* Exercise requirements:
Continue the sermon excerpt below about military spending and trusting the Lord, starting right after its final sentence.

This is, I think, a good warning to our nation, in particular. To the United States of America. America has an astonishing military budget. Maybe you haven't looked it up. It's absolutely astonishing how much money we spend in military. How much is it, pastor? Okay, well, all the nations on earth together spend, it's estimated last year, spent 1.7 trillion dollars on military, all the nations together. America spent 711 billion of that. Billion is just one thing over from trillion. That's 700 billion that heading toward a trillion. Simply 42% of the world's military expenditures are spent by the United States of America, 42%. And as a matter of fact, if you look at the next 14 nations combined, I don't have it memorized so I'll read it, “China, Russia, United Kingdom, France, Japan, Saudi Arabia, India, Germany, Brazil, Italy, South Korea, Australia, Canada, and Turkey.” Add all of them up. That equals the US, roughly. The next 14 nations combined. What's my point? Well, the point is, it's easy to think that because of all that money, we are safe from attack. You see what I'm saying? We're going to win every battle. The really scary part about that expenditure is, it's coming at a time when we are becoming increasingly secular and increasingly allergic to public displays of faith and God language in the public square, that is a dangerous combination, so be warned, O people who trust in military strength, but do not look to the Lord, it comes right up off of verse one, look at it. Ecclesiastes 9:11, "The race is not to the swift nor the battle to the strong." That's strange. It's in Bible, or this one, Psalm 33:16-17, "No king is saved by the size of his army. No warrior escapes by his great strength. A horse is a vain hope for deliverance; despite all of its great strength, it cannot save." That's a partner verse to the thing being dealt with here in Isaiah 31. Don't trust in the horse. It can't save you.

* Collected material:
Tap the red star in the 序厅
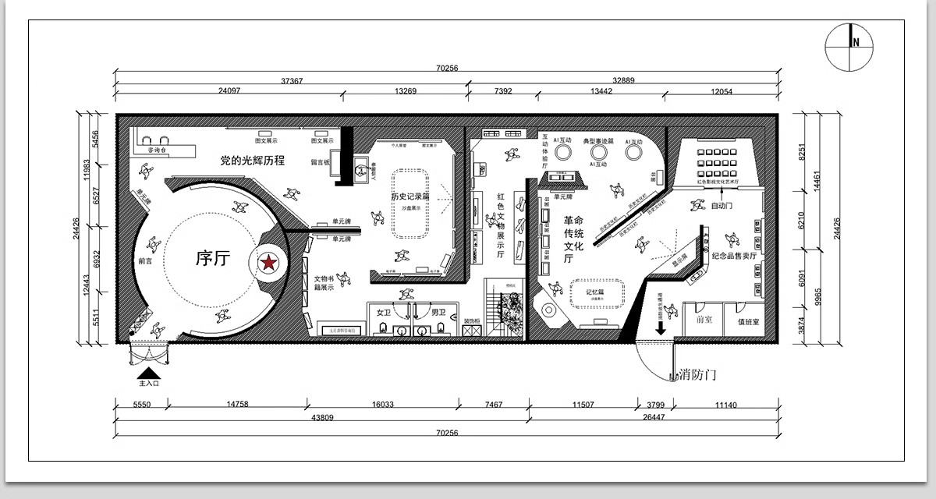(x=268, y=264)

* Final answer:
So that's where secularism and our pride and wealth come to threaten our very existence. Secularism, keeping God out of the public square, making God irrelevant to everything, keeping God language out. That's secularism. Pride. America's determination to have the best stuff. Always the best that money can buy. Wealth, having the economic means to buy a lot of that best stuff, for example, the ability to afford a nuclear-powered aircraft carrier at 4.5 billion dollars each, and that's without the airplanes. The total cost of the 10 Nimitz-class carriers we have, close to 100 billion dollars just for the carriers and the airplanes. So, now we Christians based, instructed, by text like Isaiah 31, we should know better. And what we have to do is be light in a dark place and we need to be salt in a corrupt world and say, ‘None of that will deliver us if we are alienated from God.’ And so therefore, let's not be alienated from God. I'm not saying anything about therefore, let's spend less money. I'm not even saying that, I'm saying what is the trust structure? That's what I'm asking.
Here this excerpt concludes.